Knowing where your limits are makes it more possible to avoid situations that trigger them.
Harry Browne advised people to pay a price as soon as possible because it costs less overall; this applies to psychological prices as well as to financial ones. It will never be easier for you to consider this question than right now, in privacy and comfort.
There are no correct answers. The purpose of the exercise is merely to become more aware of how you, personally, could live under a police state while retaining your safety and your self-respect.
Her referring to herself as an anarchist did throw me off, reading the linked sites does make her positions clearer.
If we studied anarchy outside the spoonfed definitions and education we’ve rec’d on it, we’d find quite a different picture. It isn’t the big bad wolf we’ve been taught to believe. There’s more to it than that.
There are “bomb throwing chaos” anarchists, and there are “government does everything worse than a private solution would (either worse, or more expensively, or using force when none is needed)” anarchists. She is the latter.
Admittedly, it's the only LOL I've ever gotten.
I'm with you Johnny. Reminds me a lot of one of my favorite books:
"I will accept any rules that you feel necessary to your freedom. I am free, no matter what rules surround me. If I find them tolerable, I tolerate them; if I find them too obnoxious, I break them. I am free because I know that I alone am morally responsible for everything I do."
Professor Bernardo de la Paz In Robert A. Heinlein's The Moon is a Harsh Mistress
Consider that quote stolen.
I’m with y’all.
Another good read is Voyage From Yesteryear by James P. Hogan.
All have interesting political undertones.
My parents didn't have a clue, and I didn't clue them in.
Heinlein, via his writing, was my mentor, from ages 7-10. Quite an impressionable age.
/johnny
What do you do now? The owner is the government. You pay a fee for a license to drive. You pay a fee for an agent of the government to inspect your car, and to register your car. You pay taxes on your gasoline to pay for the upkeep of the owner's roads.
You cannot travel on a road without paying a fee (or dozen) to the owner. In your case, the owner is the government.
Why is the government a better owner than a private party?
/johnny
Everything about paying the government "owner" is right; nobody gets a free ride.

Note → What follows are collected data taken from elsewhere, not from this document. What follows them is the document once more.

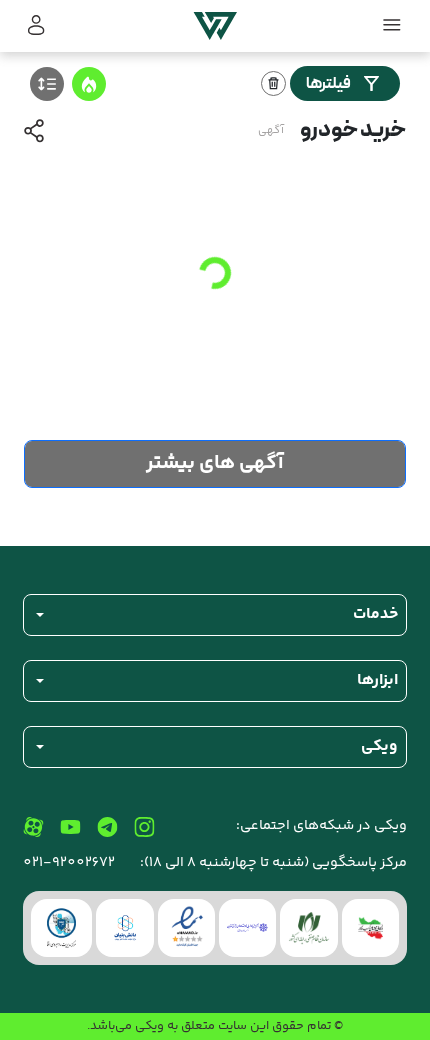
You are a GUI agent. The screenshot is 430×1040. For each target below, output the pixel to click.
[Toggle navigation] (393, 26)
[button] (36, 25)
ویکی (149, 1026)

I was just saying that an anarcho-capitalist believes there is no need for a government because everything can be done as well or better by the private sector.
I wouldn't personally go as quite far as an outright AC with the total elimination of government, but most things would be better provided by private hands. The reason being that it would provide a truer cost and benefit without the usual government subsidies, breaks, and regulation that distorts the market.
There is also the well known commons problem where if everyone owns something, then no one owns it or cares about it. Owners of private property will protect it in their own interest.
By the way, I've always thought the best way to save an endangered species like tigers for instance, would be to sell them to someone so that they have a financial interest in breeding them and of course selling body parts to the Chinese for whatever they do with them.
Government has grown stupid large since then. I propose we scale federal government back to what the Constitution permits, and deny them any power outside of those clearly defined limits.
Call me crazy, but I think it would work.